** Data to use follows **

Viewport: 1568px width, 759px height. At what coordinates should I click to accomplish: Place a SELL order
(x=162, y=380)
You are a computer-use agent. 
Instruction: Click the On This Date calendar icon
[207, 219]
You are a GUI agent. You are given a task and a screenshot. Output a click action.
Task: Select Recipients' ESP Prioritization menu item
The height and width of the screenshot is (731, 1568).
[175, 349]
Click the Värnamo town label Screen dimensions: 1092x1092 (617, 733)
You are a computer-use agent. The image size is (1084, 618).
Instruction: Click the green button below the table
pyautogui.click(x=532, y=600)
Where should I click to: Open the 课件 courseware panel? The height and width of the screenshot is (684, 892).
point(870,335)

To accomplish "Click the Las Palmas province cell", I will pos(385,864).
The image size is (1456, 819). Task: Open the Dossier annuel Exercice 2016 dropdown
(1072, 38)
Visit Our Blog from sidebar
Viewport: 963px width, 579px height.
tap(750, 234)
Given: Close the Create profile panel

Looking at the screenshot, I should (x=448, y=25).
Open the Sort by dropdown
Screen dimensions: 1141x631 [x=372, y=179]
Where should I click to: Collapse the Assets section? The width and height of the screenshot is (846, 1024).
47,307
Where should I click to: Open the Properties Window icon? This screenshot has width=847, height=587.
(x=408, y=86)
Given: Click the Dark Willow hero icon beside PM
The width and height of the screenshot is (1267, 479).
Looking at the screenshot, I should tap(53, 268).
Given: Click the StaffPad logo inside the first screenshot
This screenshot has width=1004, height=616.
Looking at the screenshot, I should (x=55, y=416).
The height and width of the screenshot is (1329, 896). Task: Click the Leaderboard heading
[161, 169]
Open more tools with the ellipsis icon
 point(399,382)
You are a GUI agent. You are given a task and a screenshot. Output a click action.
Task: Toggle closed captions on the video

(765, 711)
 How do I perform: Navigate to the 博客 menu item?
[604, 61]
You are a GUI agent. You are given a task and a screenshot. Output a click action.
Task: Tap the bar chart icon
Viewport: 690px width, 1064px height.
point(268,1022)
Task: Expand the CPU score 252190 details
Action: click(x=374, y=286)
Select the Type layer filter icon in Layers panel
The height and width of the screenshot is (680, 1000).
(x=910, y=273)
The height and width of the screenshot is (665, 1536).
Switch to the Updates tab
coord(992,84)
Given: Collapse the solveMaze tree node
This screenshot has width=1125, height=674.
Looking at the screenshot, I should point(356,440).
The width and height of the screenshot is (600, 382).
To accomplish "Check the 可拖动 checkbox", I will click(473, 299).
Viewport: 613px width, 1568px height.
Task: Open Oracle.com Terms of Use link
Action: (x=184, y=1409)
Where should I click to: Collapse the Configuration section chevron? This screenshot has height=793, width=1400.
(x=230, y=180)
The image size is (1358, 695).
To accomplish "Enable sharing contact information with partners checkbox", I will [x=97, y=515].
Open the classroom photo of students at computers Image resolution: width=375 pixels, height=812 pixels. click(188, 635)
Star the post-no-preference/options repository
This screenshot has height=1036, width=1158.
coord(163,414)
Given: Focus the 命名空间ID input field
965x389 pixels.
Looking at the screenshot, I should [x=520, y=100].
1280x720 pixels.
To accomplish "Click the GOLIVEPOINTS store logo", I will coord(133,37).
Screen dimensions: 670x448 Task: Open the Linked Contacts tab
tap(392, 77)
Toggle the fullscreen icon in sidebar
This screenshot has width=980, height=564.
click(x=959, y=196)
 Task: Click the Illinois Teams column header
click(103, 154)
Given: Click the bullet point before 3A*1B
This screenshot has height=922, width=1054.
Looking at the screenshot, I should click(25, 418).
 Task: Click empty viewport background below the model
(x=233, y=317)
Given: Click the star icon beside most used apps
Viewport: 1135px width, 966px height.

** End of Data to use **

- Task item
Only lines holding the word "beside" are wanted; copy each one from the listing.

- Written response
Given: Click the Dark Willow hero icon beside PM
Given: Click the star icon beside most used apps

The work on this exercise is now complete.